林由美香演じる頭の弱い女の日常的な受難劇なのだが、映画(カメラ)は「内密化」しない。撮影の鈴木一博は廣木隆一と組んだ『ヴァイブレータ』において、寺島しのぶ大森南朋の関係を完全に内密化していたが、それと対照的である。林由美香からほとんど言葉(台詞)を奪うこと、そしてセックスの際に苦悶の表情をさせること、あるいは悲劇的エピソードの合間に彼女のボーリングのショット(ほとんどピンを倒せない)や彼女の部屋でボーリング球(みたいな黒い物体)が「ストラーイク、イッパツ、ストラーイク」と喋り出すショットを挿入すること……それらによって、映画はある種の「間=魔」を生じさせる。だから、その頭の弱さと純真無垢な振る舞いによって悲劇に見舞われる林由美香への感情移入は阻まれる。

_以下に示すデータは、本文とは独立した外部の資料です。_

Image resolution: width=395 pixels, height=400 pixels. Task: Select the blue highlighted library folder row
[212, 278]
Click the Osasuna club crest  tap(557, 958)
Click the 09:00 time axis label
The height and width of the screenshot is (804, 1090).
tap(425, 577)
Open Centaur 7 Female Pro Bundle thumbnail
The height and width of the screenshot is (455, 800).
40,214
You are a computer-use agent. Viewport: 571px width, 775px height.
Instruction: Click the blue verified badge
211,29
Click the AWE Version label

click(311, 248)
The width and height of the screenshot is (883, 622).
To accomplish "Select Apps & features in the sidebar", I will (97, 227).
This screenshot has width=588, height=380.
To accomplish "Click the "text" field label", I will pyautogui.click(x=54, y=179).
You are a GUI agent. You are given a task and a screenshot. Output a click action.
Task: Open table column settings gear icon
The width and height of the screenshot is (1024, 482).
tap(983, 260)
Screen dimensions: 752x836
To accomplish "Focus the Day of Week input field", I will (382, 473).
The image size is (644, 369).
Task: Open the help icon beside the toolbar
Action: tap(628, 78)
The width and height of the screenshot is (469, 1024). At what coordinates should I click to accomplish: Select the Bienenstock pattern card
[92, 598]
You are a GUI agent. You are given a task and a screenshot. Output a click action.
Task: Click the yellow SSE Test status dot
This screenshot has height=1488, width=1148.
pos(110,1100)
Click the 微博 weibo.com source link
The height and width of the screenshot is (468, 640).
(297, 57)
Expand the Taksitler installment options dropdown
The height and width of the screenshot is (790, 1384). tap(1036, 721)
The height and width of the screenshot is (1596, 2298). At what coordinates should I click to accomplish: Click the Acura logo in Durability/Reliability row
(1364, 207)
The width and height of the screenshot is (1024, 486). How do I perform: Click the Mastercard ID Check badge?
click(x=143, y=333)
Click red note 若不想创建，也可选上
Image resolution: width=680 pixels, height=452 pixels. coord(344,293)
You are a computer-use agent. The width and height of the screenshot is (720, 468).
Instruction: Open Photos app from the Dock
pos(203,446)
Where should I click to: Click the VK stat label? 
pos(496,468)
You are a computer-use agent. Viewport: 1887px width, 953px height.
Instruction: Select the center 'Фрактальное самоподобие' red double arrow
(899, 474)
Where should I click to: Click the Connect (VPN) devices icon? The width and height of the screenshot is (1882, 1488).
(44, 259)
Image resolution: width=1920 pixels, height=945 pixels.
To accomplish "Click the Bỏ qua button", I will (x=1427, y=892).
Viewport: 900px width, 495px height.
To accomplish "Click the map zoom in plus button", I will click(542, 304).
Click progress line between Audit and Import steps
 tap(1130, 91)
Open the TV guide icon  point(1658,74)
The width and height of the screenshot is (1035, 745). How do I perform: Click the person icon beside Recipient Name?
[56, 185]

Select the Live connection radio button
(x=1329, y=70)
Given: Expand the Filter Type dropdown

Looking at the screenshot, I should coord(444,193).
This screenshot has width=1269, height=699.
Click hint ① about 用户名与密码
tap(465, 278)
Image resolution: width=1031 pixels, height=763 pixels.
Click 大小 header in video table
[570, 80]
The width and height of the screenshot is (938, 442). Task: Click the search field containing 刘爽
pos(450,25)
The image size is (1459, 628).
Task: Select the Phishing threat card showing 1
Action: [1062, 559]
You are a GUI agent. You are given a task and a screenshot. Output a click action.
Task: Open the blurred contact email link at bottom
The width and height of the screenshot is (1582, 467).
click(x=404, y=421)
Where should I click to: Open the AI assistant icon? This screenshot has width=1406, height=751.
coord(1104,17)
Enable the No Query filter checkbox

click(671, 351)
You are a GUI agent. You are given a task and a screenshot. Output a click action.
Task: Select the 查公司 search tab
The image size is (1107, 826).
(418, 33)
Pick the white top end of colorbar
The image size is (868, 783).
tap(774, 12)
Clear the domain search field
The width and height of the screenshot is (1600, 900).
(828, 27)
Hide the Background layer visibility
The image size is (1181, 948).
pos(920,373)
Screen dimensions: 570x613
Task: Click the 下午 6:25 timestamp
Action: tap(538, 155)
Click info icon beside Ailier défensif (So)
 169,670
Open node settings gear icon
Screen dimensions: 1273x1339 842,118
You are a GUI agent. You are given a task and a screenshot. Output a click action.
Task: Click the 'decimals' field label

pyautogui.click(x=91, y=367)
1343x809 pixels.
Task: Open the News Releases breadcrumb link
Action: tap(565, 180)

砂浜を駆けだして顔面から豪快にこけ、立ち上がって再び駆けだしてはこける、という美しいロングショットが示すのと同様に、彼女はその生も躓いても躓いてもまっすぐ駆けることしかできない。職場であるボーリング場の同僚とおぼしきおじさんにはフェラチオを頼まれ、やがてセックスするも、いきなり奥さんに呼び出され、関係をやめるように約束させられる。その後の小銭をめぐるエピソードも秀逸だった。優柔不断な郵便局員に恋をし、付き合って激しくセックスして、彼のために弁当をつくるが、彼は職場で同僚のS女に誘惑され、あっけなく陥落。林由美香に別れを告げる。しかし、結婚が決まった後、酔っぱらった彼は彼女の元にやってきて最後のセックスをするのだった。このようなエピソードに特徴的なのは、強引さの欠如であり、意志や決定が希薄ということである。だから、劇的な瞬間などない。
意志は林由美香のみに宿る。彼女の意志がくじかれ続け、それでもなお何もなかったかのように立ち上がり続けるのだが、一方で異世界の「間=魔」が差し込む劇的瞬間は忍び寄っていた。この映画でそのような「間=魔」として用いられるボーリング。彼女の部屋のボーリング球は男の頭を割るのだった。しかし、ここでも周到に劇的瞬間そのものは回避されている。映画は事後しか映さない。そのために余計、何物かが忍び込む。異世界を呼び込む触媒として林由美香はそれを見事に体現する。ゆえに、単なる不思議少女とはならない。蒼井そらが演じた『つぐみ』(原題は『制服美少女 先生あたしを抱いて』)の不思議少女*1は意味不明の言葉を口にして、最終的には異世界の触媒になりえず、走行中の車から夢遊病のように転落して死亡するのだった。女優の存在感が命運を分けたのだろう。『たまもの』は傑作である。

*1:実際の事件にインスパイアされている。